Exercise instructions ▸
Search the listing below for the line with "Task: Open the MySQL Admin page", then write out that line and every one after it exactly, without the pictures.

Material for this exercise ▸

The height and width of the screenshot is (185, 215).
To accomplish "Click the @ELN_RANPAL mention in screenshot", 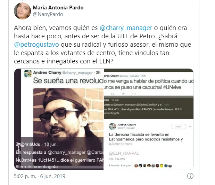I will (x=124, y=153).
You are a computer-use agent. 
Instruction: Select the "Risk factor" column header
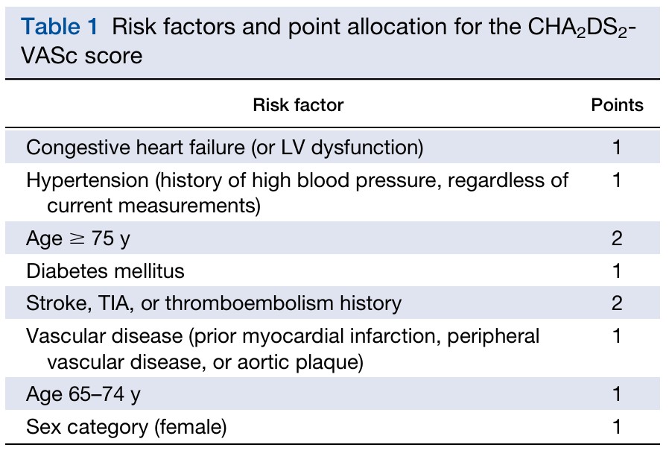click(x=298, y=104)
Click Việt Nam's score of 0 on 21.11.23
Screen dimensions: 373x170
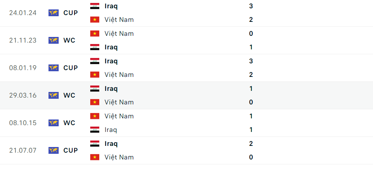tap(251, 34)
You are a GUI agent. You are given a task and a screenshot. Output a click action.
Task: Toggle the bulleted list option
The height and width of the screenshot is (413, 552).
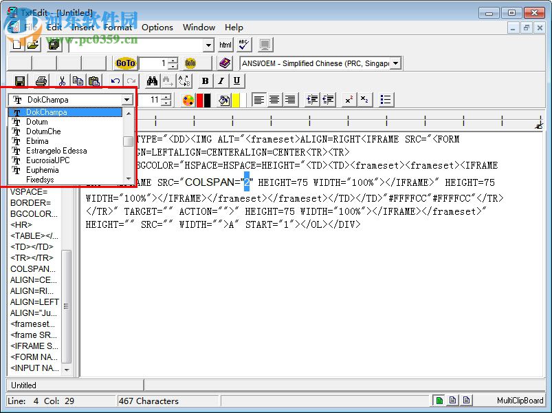385,99
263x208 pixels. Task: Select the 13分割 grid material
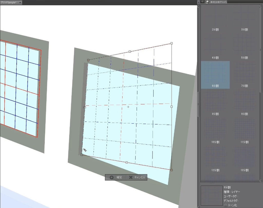243,159
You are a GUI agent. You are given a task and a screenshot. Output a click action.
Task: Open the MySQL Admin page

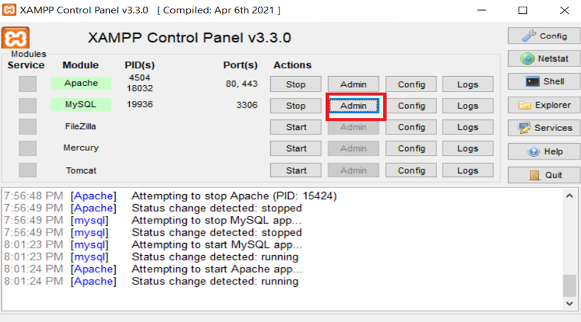[354, 105]
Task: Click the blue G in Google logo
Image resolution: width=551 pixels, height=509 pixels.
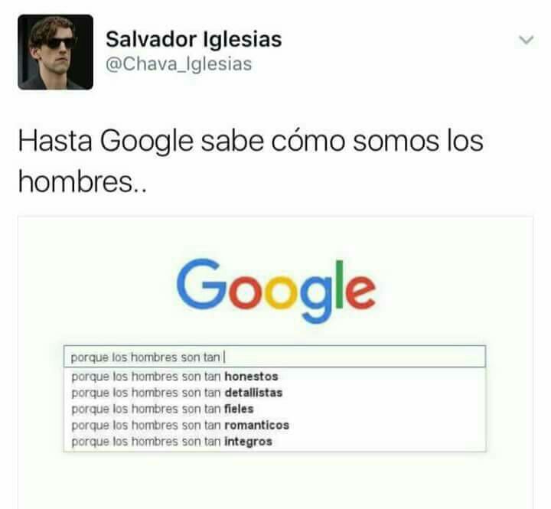Action: pos(202,284)
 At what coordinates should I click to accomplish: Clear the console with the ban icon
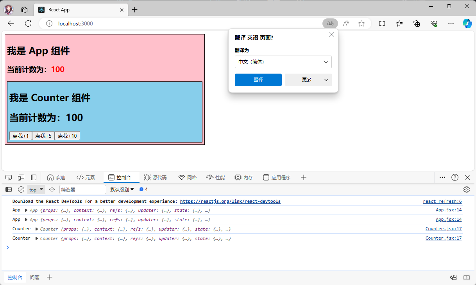pyautogui.click(x=21, y=189)
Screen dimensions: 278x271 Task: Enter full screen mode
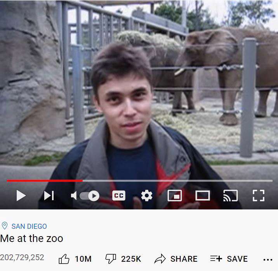click(x=259, y=196)
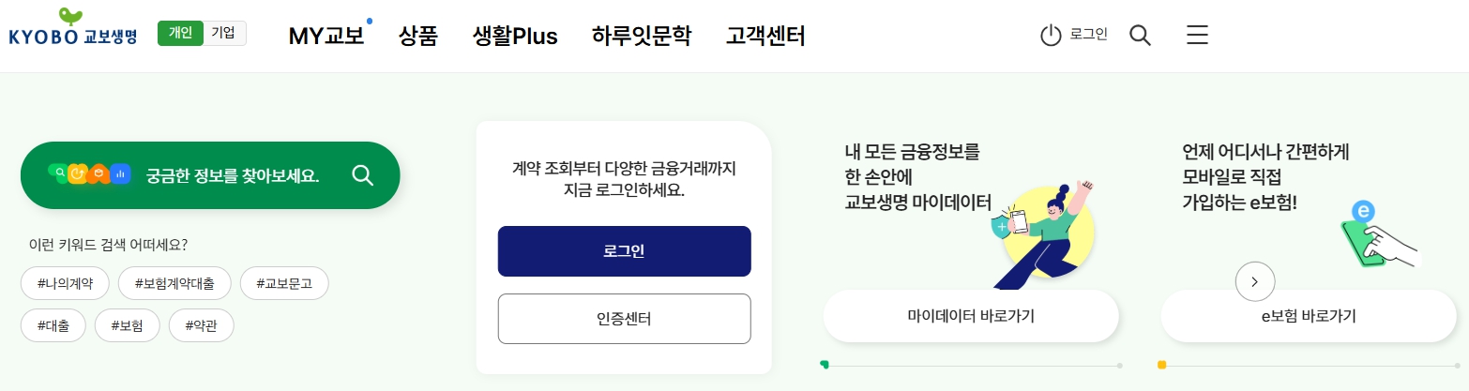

Result of this task ▸
Task: Open the MySQL Admin page

[354, 105]
Task: Click the blue G in Google logo
Image resolution: width=551 pixels, height=509 pixels.
Action: pos(202,284)
 At what coordinates should I click to accomplish: Clear the console with the ban icon
pyautogui.click(x=21, y=189)
Screen dimensions: 278x271 Task: Enter full screen mode
click(x=259, y=196)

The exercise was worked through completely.